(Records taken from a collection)
<<<<

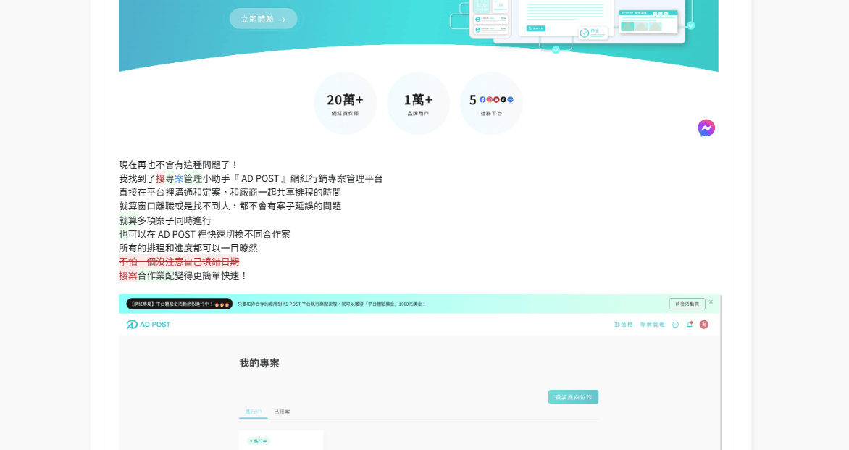
Task: Click the 進行中 status tag on the project card
Action: pyautogui.click(x=260, y=441)
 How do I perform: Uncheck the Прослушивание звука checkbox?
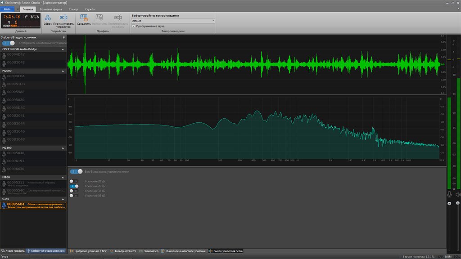click(133, 26)

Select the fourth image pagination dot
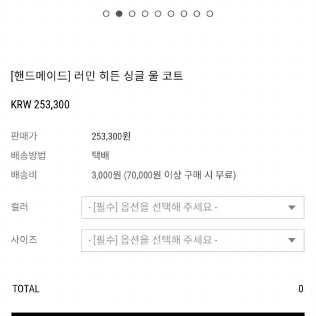coord(145,14)
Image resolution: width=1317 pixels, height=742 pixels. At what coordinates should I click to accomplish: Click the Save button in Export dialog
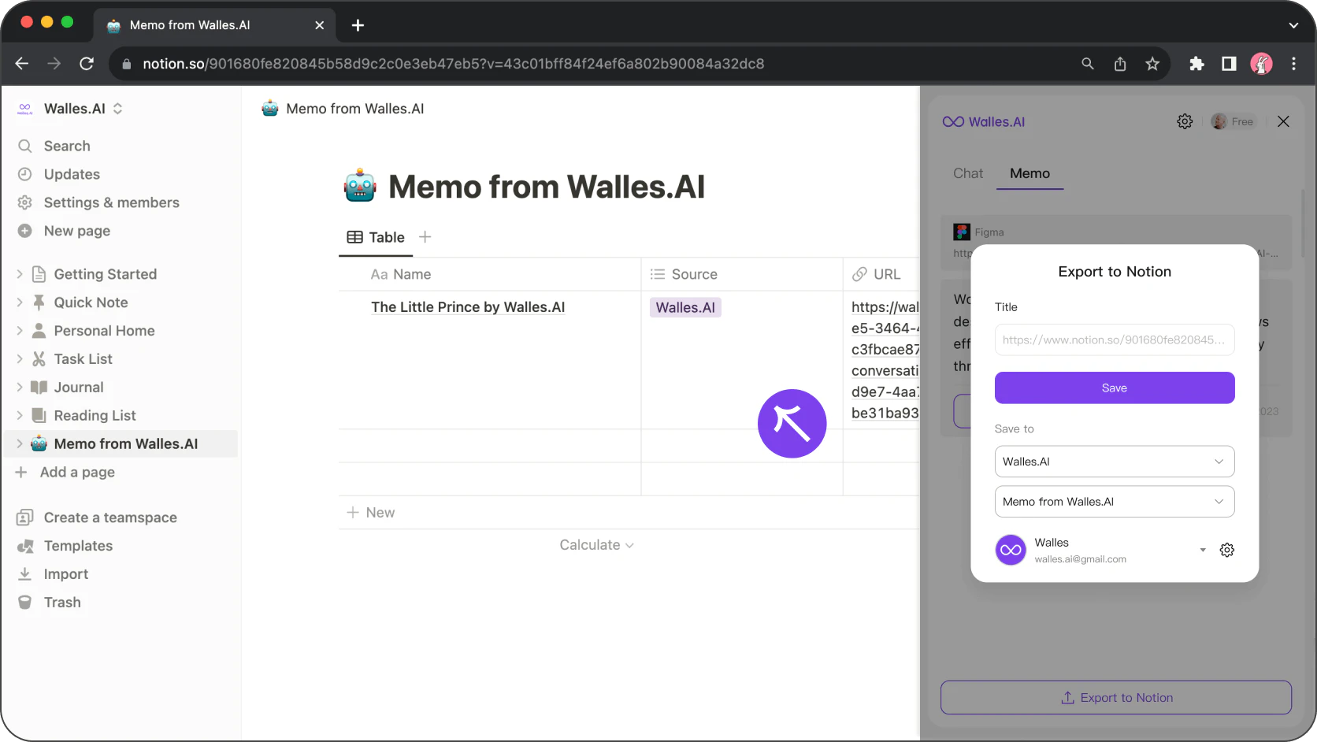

>>>>

▸ **Task instructions**: Write out all the records again, substituting "Download dialog" for "Export dialog" and leaving everything else unchanged. Omit the pictures.

▸ **Exercise output**:
Task: Click the 進行中 status tag on the project card
Action: pyautogui.click(x=260, y=441)
 How do I perform: Uncheck the Прослушивание звука checkbox?
click(133, 26)

Select the fourth image pagination dot
coord(145,14)
Image resolution: width=1317 pixels, height=742 pixels. At what coordinates should I click to accomplish: Click the Save button in Download dialog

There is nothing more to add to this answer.